• **Action item**
Below are records; count the lines that contain "showing" and state only that count.

Collected data entries:

*** Begin section ***

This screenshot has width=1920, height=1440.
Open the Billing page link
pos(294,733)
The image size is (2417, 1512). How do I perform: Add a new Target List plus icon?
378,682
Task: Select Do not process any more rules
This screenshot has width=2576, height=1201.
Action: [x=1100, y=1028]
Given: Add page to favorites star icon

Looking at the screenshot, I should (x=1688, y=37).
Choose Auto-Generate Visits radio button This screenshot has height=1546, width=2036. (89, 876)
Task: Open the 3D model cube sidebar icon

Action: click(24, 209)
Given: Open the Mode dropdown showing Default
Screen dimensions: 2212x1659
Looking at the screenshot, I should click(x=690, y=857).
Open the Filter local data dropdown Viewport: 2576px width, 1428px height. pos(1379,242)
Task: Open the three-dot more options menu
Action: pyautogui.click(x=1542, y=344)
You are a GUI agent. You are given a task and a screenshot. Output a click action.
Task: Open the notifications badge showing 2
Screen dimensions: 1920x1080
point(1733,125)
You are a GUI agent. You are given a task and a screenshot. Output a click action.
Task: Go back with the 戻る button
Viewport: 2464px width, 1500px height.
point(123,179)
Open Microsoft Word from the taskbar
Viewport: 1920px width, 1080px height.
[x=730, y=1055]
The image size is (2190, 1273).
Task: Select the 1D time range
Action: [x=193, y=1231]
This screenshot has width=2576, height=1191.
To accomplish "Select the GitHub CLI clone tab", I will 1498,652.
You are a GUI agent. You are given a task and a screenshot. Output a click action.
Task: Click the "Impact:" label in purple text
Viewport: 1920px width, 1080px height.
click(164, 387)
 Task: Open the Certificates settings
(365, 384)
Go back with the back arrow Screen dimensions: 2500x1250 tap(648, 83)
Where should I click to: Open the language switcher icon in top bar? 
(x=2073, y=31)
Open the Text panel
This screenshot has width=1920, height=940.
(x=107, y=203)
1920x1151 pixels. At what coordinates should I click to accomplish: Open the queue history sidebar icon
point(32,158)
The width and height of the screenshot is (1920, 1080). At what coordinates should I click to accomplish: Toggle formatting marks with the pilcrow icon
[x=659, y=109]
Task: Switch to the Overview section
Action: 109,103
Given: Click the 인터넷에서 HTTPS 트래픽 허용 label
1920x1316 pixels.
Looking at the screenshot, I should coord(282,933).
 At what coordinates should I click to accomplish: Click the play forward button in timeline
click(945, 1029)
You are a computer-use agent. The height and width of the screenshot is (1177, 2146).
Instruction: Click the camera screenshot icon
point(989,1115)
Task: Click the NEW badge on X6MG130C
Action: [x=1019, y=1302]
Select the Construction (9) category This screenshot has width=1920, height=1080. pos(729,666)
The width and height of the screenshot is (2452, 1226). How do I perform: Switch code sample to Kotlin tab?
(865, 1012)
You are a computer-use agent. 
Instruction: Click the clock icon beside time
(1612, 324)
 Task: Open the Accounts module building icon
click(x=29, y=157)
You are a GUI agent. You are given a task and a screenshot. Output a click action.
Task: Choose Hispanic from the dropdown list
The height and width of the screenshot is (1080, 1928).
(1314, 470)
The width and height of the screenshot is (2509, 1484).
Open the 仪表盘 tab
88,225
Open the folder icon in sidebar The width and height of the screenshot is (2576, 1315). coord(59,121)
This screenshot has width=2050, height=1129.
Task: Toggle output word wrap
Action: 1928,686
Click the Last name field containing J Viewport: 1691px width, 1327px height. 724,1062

*** End section ***

• **Exercise response**
2